*Assignment:*
Whichever lines of the material contain "Open", copy each of them.

*Material to process:*

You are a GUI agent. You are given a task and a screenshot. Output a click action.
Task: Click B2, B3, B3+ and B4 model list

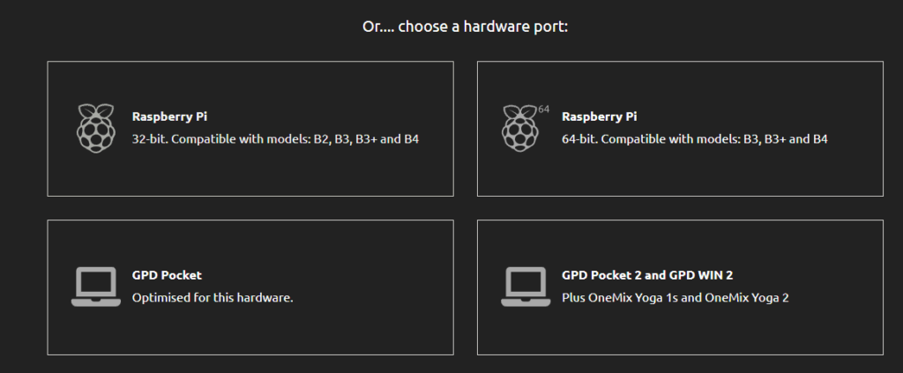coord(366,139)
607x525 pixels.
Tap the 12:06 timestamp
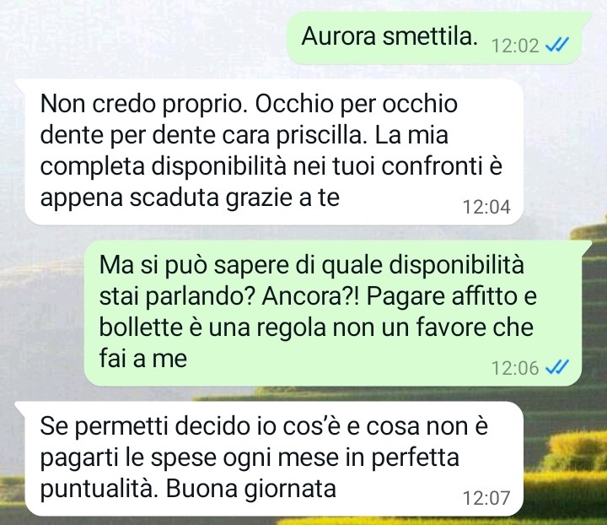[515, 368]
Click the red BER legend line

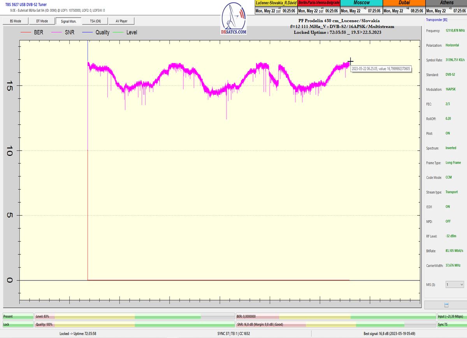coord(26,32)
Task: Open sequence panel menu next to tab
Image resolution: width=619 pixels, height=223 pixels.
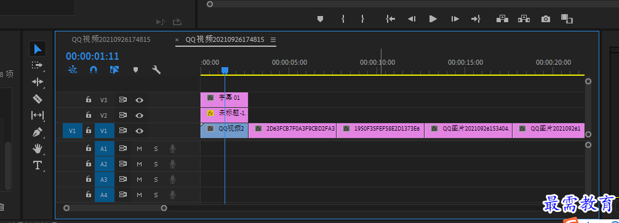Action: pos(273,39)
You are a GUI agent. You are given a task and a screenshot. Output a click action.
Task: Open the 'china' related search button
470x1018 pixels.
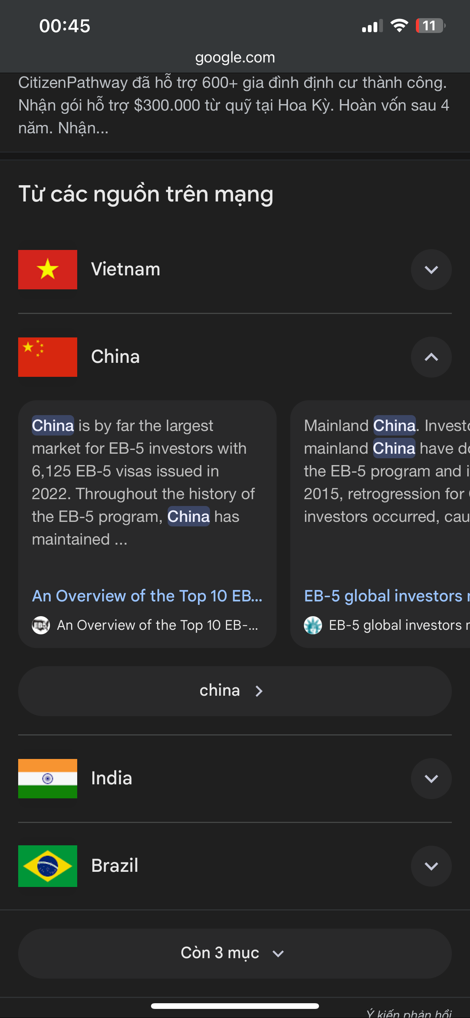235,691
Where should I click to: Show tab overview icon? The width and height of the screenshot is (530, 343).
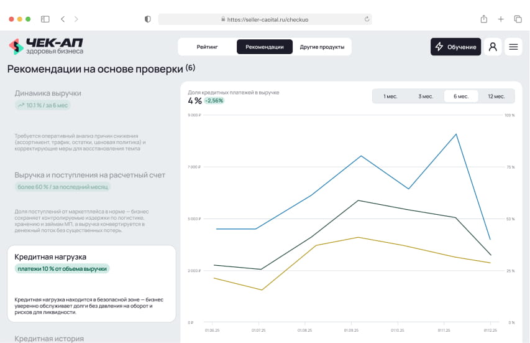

*Result:*
Task: Open sequence panel menu next to tab
Task: Open the 'china' related search button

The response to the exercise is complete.